Decision Date | 24 November 2010 |
Docket Number | No. 45,507–CA.,45,507–CA. |
Citation | 55 So.3d 12 |
Parties | Larry WAGONER, et al., Plaintiffs–Appellantsv.CHEVRON USA INC., et al., Defendants–Appellees. |
Court | Court of Appeal of Louisiana — District of US |
OPINION TEXT STARTS HERE
Talbot, Carmouche & Marcello, Gonzales, LA, by William R. Coenen, III, Victor L. Marcello, John S. DuPont, III, Donald T. Carmouche, John H. Carmouche, Brian T. Carmouche, for Appellants.Sturgeon & Boyd by John Sturgeon, Jr., Gore & Loy, Ferriday, LA, by Brent S. Gore, Kean, Miller, Hawthorne, D'Armond, McCowan & Jarman, L.L.P., New Orleans, LA, by Michael R. Phillips, Louis Grossman, Kean, Miller, Hawthorne, D'Armond, McCowan & Jarman, L.L.P., Baton Rouge, LA, by G. William Jarman, Richard D. McConnell, Jr., Frilot Partridge, New Orleans, LA, by Patrick A. Talley, Jr., for Appellee, Chevron USA, Inc.Cook, Yancey, King & Galloway, Shreveport, LA, by Albert M. Hand, Jr., Jason A. Green, Bradley Murchison, Shreveport, LA, by F. John Reeks, Jr., for Appellees, Devon Energy Production, Merit Energy, Merit Management Partners, Merit Energy Partners III, and Merit Energy Partners D–III.Adams, Hoefer, Holwadel & Eldridge, New Orleans, LA, by D. Russell Holwadel, Gregory O. Currier, Claudia P. Santoyo, Ira J. Rosenzweig, Wall, Bullington, & Cook, L.L.C., New Orleans, LA, by Jonathan R. Cook, Jones, Odom, Davis & Politz, L.L.P., Shreveport, LA, by J. Marshall Jones, Jr., for Appellees, Denbury Onshore, Smith Operating & Management, LSJ Exploration, Diamond South Operating, and Oil & Ale LSJ.Jeansonne & Remondet, Lafayette, LA, by John A. Jeansonne, Jr., Donovan J. O'Pry, II, Jeansonne & Remondet, by John A. Jeansonne, III, for Appellees, McGowen Working Partners, Sunset Oil & Gas, and Spokane Oil & Gas.Before BROWN, WILLIAMS, and PEATROSS, JJ.BROWN, Chief Judge.
[2 Cir. 1] The Wagoner family bought a 193–acre tract in the Lake St.
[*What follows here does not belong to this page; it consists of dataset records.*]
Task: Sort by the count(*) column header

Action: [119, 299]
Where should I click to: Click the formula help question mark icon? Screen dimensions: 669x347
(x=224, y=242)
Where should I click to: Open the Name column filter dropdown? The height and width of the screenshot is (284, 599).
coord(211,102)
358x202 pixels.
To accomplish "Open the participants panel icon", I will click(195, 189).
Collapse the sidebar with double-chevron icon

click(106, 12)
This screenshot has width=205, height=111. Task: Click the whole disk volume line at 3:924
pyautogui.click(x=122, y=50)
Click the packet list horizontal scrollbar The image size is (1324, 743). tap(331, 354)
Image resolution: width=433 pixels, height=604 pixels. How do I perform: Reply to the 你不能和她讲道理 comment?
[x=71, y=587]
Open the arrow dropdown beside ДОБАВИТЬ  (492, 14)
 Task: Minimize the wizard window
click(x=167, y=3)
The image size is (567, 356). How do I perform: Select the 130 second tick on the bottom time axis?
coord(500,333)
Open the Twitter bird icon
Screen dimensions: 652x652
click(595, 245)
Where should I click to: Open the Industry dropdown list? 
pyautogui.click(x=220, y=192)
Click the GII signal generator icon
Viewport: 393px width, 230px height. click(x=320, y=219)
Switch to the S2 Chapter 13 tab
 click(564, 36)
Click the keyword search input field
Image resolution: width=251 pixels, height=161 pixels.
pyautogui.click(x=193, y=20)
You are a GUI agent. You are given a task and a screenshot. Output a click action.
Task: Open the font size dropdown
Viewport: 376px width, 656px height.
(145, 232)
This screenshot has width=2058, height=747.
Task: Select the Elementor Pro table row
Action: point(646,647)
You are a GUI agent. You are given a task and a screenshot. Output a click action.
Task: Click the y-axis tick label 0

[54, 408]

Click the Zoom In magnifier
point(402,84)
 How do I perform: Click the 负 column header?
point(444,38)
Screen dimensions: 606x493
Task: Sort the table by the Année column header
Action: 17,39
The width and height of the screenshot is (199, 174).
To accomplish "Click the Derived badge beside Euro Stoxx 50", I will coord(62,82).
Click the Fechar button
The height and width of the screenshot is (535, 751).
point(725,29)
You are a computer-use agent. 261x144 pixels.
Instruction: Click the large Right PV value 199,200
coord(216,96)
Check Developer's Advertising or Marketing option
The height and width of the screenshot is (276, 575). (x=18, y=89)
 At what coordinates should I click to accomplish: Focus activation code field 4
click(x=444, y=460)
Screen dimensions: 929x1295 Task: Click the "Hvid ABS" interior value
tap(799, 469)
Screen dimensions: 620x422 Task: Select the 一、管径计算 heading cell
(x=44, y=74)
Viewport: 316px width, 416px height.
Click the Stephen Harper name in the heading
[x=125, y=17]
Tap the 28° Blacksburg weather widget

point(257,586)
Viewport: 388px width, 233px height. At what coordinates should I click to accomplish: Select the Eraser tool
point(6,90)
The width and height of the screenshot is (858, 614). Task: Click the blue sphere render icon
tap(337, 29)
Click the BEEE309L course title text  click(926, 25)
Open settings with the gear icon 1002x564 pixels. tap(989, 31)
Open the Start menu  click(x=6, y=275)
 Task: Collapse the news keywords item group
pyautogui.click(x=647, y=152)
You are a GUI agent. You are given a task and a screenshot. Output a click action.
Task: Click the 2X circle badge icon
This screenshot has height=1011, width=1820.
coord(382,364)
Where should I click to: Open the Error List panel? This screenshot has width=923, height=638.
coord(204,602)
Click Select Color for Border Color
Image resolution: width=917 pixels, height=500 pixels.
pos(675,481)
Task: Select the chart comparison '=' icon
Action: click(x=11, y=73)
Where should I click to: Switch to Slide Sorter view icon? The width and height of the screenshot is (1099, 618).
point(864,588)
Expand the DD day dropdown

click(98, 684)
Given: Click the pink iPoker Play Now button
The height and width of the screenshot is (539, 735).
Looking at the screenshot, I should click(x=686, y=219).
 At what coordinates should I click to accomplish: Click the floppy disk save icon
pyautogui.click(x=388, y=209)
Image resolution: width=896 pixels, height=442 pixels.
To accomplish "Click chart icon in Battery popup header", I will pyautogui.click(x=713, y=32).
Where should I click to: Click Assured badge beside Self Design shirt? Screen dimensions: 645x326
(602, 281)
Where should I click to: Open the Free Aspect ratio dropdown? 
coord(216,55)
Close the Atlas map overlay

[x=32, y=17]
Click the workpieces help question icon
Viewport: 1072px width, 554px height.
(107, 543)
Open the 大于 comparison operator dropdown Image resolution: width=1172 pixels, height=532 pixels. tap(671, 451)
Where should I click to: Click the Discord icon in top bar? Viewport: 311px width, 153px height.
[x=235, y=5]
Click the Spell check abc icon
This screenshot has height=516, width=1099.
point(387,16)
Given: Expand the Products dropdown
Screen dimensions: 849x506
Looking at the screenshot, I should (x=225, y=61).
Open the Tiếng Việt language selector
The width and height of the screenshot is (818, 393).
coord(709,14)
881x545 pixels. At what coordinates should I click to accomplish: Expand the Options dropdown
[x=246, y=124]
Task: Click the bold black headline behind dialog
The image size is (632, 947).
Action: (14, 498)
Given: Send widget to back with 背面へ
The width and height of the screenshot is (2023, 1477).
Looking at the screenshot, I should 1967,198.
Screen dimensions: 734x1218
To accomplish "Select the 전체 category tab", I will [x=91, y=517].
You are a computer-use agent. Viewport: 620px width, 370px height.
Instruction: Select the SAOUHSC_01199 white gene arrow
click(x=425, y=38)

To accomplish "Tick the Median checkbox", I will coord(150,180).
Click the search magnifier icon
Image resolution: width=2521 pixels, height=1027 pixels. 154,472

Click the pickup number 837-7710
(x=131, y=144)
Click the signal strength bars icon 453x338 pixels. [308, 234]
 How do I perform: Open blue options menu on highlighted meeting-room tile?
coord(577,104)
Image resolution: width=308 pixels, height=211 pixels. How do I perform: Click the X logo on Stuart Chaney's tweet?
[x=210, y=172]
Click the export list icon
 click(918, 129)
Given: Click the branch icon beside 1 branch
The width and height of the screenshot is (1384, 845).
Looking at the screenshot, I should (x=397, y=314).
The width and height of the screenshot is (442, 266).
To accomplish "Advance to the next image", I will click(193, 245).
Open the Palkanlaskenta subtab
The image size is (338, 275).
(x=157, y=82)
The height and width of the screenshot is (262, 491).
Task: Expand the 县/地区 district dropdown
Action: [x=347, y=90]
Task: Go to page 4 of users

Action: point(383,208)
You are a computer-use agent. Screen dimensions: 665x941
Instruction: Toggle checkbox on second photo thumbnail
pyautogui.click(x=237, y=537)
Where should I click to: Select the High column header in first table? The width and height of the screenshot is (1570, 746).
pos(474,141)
John Oil Field in Concordia Parish in September 2004. After the purchase, they discovered that the property had been contaminated and damaged by oil and gas operations. The trial court denied the Wagoners the right to sue the past operators who were responsible for the contamination and damage. The trial court held that this tort/contract action was a personal right and that the owner of real property who sells it after damage has occurred, but without assigning the right to the damages, is the proper person to sue for the damages. The Wagoners have appealed this ruling and other rulings on other exceptions granted by the trial court. We reverse in part and remand.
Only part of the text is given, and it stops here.